Copy out the entries below in full and exactly.

» Items listed in a dataset
——
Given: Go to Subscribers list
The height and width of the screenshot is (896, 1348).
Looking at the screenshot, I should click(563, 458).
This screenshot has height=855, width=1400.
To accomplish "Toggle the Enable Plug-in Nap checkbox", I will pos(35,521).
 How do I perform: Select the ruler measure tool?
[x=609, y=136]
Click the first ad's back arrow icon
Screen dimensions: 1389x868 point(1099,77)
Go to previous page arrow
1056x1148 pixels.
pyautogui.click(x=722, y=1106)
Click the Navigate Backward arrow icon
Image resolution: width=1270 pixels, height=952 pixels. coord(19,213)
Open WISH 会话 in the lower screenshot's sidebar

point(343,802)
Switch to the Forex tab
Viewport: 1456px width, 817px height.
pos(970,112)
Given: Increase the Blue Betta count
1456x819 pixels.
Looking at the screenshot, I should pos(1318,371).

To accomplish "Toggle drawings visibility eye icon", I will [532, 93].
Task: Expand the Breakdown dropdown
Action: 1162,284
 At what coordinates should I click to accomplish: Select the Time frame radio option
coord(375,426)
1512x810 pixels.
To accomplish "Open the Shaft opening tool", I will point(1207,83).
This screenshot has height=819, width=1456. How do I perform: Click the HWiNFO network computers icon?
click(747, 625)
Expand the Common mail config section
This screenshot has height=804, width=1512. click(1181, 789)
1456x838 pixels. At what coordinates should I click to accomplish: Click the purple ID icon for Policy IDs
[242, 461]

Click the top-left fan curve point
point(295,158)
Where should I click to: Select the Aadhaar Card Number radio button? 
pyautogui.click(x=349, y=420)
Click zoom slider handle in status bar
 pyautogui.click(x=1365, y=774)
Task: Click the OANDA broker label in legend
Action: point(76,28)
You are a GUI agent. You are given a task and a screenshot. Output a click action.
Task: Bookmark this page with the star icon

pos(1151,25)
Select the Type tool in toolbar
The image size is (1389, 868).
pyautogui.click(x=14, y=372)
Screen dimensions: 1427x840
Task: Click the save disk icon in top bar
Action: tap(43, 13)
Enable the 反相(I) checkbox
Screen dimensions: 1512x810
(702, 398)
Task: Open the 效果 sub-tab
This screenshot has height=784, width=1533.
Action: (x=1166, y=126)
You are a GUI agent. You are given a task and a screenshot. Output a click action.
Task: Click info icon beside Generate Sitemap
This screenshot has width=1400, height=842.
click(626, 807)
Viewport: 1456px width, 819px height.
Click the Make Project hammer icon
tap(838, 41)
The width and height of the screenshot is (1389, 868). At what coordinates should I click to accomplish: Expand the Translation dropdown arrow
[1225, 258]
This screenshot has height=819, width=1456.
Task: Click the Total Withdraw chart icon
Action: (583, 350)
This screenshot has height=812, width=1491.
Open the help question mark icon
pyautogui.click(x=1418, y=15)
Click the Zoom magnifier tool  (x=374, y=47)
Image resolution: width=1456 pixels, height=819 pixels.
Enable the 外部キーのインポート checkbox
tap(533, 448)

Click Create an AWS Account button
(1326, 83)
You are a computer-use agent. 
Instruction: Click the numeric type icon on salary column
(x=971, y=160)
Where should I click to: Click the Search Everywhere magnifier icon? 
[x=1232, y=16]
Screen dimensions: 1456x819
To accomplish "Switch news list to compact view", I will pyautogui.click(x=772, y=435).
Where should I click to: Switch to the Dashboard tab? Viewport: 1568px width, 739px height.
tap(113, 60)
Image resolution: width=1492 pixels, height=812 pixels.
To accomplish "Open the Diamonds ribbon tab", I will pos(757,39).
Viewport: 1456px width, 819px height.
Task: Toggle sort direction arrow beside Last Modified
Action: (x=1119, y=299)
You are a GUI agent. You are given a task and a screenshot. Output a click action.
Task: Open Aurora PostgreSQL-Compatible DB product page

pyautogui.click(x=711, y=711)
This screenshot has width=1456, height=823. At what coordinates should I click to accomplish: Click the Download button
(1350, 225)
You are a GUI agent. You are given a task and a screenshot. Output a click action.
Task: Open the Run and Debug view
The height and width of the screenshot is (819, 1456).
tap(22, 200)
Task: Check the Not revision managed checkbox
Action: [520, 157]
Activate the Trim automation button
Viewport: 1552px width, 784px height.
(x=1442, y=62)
——
» ANSWER FOR THIS EXERCISE
Given: Go to Subscribers list
The height and width of the screenshot is (896, 1348).
Looking at the screenshot, I should click(563, 458).
This screenshot has height=855, width=1400.
To accomplish "Toggle the Enable Plug-in Nap checkbox", I will pos(35,521).
 How do I perform: Select the ruler measure tool?
[x=609, y=136]
Click the first ad's back arrow icon
Screen dimensions: 1389x868 point(1099,77)
Go to previous page arrow
1056x1148 pixels.
pyautogui.click(x=722, y=1106)
Click the Navigate Backward arrow icon
Image resolution: width=1270 pixels, height=952 pixels. coord(19,213)
Open WISH 会话 in the lower screenshot's sidebar

point(343,802)
Switch to the Forex tab
Viewport: 1456px width, 817px height.
pos(970,112)
Given: Increase the Blue Betta count
1456x819 pixels.
Looking at the screenshot, I should pos(1318,371).

To accomplish "Toggle drawings visibility eye icon", I will [532, 93].
Task: Expand the Breakdown dropdown
Action: 1162,284
 At what coordinates should I click to accomplish: Select the Time frame radio option
coord(375,426)
1512x810 pixels.
To accomplish "Open the Shaft opening tool", I will point(1207,83).
This screenshot has height=819, width=1456. How do I perform: Click the HWiNFO network computers icon?
click(747, 625)
Expand the Common mail config section
This screenshot has height=804, width=1512. click(1181, 789)
1456x838 pixels. At what coordinates should I click to accomplish: Click the purple ID icon for Policy IDs
[242, 461]

Click the top-left fan curve point
point(295,158)
Where should I click to: Select the Aadhaar Card Number radio button? 
pyautogui.click(x=349, y=420)
Click zoom slider handle in status bar
 pyautogui.click(x=1365, y=774)
Task: Click the OANDA broker label in legend
Action: point(76,28)
You are a GUI agent. You are given a task and a screenshot. Output a click action.
Task: Bookmark this page with the star icon

pos(1151,25)
Select the Type tool in toolbar
The image size is (1389, 868).
pyautogui.click(x=14, y=372)
Screen dimensions: 1427x840
Task: Click the save disk icon in top bar
Action: tap(43, 13)
Enable the 反相(I) checkbox
Screen dimensions: 1512x810
(702, 398)
Task: Open the 效果 sub-tab
This screenshot has height=784, width=1533.
Action: (x=1166, y=126)
You are a GUI agent. You are given a task and a screenshot. Output a click action.
Task: Click info icon beside Generate Sitemap
This screenshot has width=1400, height=842.
click(626, 807)
Viewport: 1456px width, 819px height.
Click the Make Project hammer icon
tap(838, 41)
The width and height of the screenshot is (1389, 868). At what coordinates should I click to accomplish: Expand the Translation dropdown arrow
[1225, 258]
This screenshot has height=819, width=1456.
Task: Click the Total Withdraw chart icon
Action: (583, 350)
This screenshot has height=812, width=1491.
Open the help question mark icon
pyautogui.click(x=1418, y=15)
Click the Zoom magnifier tool  (x=374, y=47)
Image resolution: width=1456 pixels, height=819 pixels.
Enable the 外部キーのインポート checkbox
tap(533, 448)

Click Create an AWS Account button
(1326, 83)
You are a computer-use agent. 
Instruction: Click the numeric type icon on salary column
(x=971, y=160)
Where should I click to: Click the Search Everywhere magnifier icon? 
[x=1232, y=16]
Screen dimensions: 1456x819
To accomplish "Switch news list to compact view", I will pyautogui.click(x=772, y=435).
Where should I click to: Switch to the Dashboard tab? Viewport: 1568px width, 739px height.
tap(113, 60)
Image resolution: width=1492 pixels, height=812 pixels.
To accomplish "Open the Diamonds ribbon tab", I will pos(757,39).
Viewport: 1456px width, 819px height.
Task: Toggle sort direction arrow beside Last Modified
Action: (x=1119, y=299)
You are a GUI agent. You are given a task and a screenshot. Output a click action.
Task: Open Aurora PostgreSQL-Compatible DB product page

pyautogui.click(x=711, y=711)
This screenshot has width=1456, height=823. At what coordinates should I click to accomplish: Click the Download button
(1350, 225)
You are a GUI agent. You are given a task and a screenshot. Output a click action.
Task: Open the Run and Debug view
The height and width of the screenshot is (819, 1456).
tap(22, 200)
Task: Check the Not revision managed checkbox
Action: [520, 157]
Activate the Trim automation button
Viewport: 1552px width, 784px height.
(x=1442, y=62)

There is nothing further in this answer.